I had a catheter ablation three weeks ago and I am quite scared about the results. I have arrythmias every day - all day. I record events and submit on a monitor but don't get feed back from the physician who performed the ablation. I would like to transfer all my care to my local cardiologisy but the discharge summary only state that I was treated for AVNRT and that they treated the short pathway and they consider the procedure a success and I no longer need heart meds. I have never felt worse in my heart. I wanted to know the locations of the lesions, how many, the duration of the lengths of the radiofrequency, etc. The physician states he only provides "Clinical Notes" for this procedure - which is a one page hand written summary. Shouldn't it be standard that they provide more detailed information in the discharge summary since this is such a new procedure? I am 42 and want to know everything that was done so I can help my self with side effects in the future. Shouldn't there be a minimum of information provided to patients?
I also know they had to insert another catheter and I want to know why. They are trying to tell me it is just part of the procedure, but I know they were using state of the art equipment which should have been able to map and ablate through the same catheter. I think there is computer equipment that records the diagnosis and procedure and I want a copy of that print out but I dont know how to ask for it. I have requested all medical records and it is not there. Does anyone have any suggestions? I am really upset about this whole thing which makes it even harder to heal.
Well, after my ablations I asked for notes about what they found and what they did. In truth, the notes were a bit too detailed for me and I spent some time looking up the various terms (just where is the crista terminalis and tricuspid annulus?) I had a general interest in what they found and how many RF applications they had to make (38 total). Any more than that made no difference on the outcome.
Three weeks isn't long at all for recovery after an ablation. Depending on how long they were in there (my 2nd one took 7 hours), how many times they had to burn the pathway(s) it can take a few months for the heart to heal. The tissue takes time but it also irritates the heart and it will be jumpy for awhile. If you've ever had other injuries you know the wound will be sensitive and tender even after the last scab is gone.
I don't think ablations are a "new procedure." I believe they've been around for at least 15 years. My first ablation was 8 years ago and it wasn't considered all that new even back then.
As for catheters, it's normal to have 4 catheters (2 in each femoral vein) and sometimes one more is used near the neck. I only had the 4.
At this stage I'd say it's too soon to say whether your ablation was a total success. They ablated the spots causing problems, tried to initiate the arrhythmia again and couldn't, at which time they think it's probably fixed. But only time will tell. It's no reflection on their technique or skill. If they can't trigger it, it looks like it's ablated.

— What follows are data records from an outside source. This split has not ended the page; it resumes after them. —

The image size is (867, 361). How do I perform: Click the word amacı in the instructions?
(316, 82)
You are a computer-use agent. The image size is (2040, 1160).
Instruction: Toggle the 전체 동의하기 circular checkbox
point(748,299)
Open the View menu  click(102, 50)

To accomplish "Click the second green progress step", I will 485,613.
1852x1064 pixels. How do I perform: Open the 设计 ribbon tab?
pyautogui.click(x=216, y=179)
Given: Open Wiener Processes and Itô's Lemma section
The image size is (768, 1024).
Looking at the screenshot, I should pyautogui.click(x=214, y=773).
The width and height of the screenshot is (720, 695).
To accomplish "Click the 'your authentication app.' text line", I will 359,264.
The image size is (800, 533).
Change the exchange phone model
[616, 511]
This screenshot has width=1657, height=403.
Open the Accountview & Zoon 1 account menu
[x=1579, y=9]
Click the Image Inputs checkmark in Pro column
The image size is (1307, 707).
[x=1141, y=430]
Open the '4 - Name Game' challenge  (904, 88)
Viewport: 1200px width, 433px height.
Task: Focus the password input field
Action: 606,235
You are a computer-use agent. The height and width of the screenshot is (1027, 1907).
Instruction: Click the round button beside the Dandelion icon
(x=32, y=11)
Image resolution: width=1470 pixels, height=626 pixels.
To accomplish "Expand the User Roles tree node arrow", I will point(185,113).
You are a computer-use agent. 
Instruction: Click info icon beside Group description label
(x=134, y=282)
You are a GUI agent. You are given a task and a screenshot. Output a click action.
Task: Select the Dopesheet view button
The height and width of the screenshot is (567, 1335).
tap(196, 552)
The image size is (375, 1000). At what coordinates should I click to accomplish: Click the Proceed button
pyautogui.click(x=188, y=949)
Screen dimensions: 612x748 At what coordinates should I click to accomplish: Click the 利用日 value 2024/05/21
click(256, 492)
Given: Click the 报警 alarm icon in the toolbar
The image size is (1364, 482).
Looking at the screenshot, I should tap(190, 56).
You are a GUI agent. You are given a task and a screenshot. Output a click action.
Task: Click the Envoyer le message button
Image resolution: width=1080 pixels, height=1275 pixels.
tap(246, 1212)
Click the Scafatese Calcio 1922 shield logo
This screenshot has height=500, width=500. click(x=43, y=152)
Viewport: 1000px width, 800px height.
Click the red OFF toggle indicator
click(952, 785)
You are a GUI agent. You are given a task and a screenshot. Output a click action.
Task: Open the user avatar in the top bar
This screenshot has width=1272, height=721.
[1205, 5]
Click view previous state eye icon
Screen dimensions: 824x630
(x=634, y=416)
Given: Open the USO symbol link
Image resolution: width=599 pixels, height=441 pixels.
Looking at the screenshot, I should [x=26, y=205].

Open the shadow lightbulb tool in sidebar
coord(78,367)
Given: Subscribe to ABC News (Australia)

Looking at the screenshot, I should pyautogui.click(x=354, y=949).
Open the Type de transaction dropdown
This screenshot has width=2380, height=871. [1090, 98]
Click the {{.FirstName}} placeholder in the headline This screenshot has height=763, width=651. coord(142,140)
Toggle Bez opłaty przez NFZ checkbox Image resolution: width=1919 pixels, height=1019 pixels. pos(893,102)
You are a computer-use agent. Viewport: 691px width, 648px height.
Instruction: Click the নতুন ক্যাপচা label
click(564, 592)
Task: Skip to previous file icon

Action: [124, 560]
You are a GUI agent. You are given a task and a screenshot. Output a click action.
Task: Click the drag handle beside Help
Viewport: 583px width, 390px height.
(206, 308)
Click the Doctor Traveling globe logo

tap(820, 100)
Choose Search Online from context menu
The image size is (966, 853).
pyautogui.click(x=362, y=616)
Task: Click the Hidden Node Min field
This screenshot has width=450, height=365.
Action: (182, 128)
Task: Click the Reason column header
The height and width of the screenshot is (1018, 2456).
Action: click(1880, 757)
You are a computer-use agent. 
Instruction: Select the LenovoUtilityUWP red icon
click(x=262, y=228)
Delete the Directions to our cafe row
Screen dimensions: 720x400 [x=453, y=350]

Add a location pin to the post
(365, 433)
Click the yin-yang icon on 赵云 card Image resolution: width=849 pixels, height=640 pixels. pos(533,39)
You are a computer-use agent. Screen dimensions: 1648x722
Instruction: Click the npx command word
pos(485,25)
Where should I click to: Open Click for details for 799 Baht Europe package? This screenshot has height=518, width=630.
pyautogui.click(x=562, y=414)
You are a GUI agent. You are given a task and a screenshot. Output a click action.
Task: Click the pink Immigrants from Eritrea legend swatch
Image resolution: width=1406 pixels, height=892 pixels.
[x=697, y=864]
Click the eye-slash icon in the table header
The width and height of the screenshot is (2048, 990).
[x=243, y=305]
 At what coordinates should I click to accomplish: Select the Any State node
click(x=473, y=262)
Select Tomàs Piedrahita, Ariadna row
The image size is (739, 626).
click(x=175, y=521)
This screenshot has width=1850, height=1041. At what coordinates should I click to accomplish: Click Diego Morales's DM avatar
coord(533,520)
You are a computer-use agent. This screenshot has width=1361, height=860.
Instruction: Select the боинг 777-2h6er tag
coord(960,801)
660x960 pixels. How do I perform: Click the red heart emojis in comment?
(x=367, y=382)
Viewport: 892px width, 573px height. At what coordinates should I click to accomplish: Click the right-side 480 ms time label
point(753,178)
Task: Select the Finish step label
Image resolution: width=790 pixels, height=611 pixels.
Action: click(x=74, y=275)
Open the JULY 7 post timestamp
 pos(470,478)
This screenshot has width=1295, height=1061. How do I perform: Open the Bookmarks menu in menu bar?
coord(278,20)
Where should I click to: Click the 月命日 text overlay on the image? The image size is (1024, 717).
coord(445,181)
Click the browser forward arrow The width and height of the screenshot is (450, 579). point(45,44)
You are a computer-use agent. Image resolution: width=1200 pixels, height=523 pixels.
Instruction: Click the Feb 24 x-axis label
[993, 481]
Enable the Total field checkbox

Thank you so much for your information. I feel I really need a good support group at this moment. What were you ablated for? I had one catheter in each groin and another in my neck, then the 4th was added to my RF with the other one.
Did you have to take blood thinners for a month afterwords? They have me on 325mg of aspirin.
My current concern is that I have woken up the past two mornings with atrial fibrilllation which I have never had before. I am concerned about a stroke. Should I be?
Sheesh - it sure would be nice if my doctor would help out. The stress makes things so much worse.
I went in to have my atrial tachy ablated. They also found the usual PVC's and PAC's plus some "chaotic atrial flutter." As far as I know the atrial flutter (a step below a-fib) was ablated and my PSVT is still hanging around but not nearly as bad.
Before my ablations I was told I would have 4 catheters put in with the possibility of the 5th in the neck. Fortunately I didn't need the 5th. So having 4 in as you did is not unusual. It's just nice if the doctor explains it all before the procedure. Not all doctors take the time.
I was supposed to take aspirin (81mg) after but I didn't do it much. The bruising and bleeding was more than I could handle even from that small amount. Even now when I go in to see any of the doctors, they ask if I'm taking my aspirin. I just look at them innocently and say, "Oh, am I supposed to?" and they never answer.
How do you know you have atrial fib going on? I've never had it but many who do seem to "feel" it differently. Some folks are very symptomatic, some don't feel a thing. From what I've read short periods of a-fib will not cause blood clots. Those who have longer periods of a-fib need to think about that and deal with it. Wish I could remember the time involved. It seemed like 30 minutes or something along that line. If you strongly suspect you're having a-fib, see your doctor and wear a monitor to record it. That's not something you want to ignore for any period of time.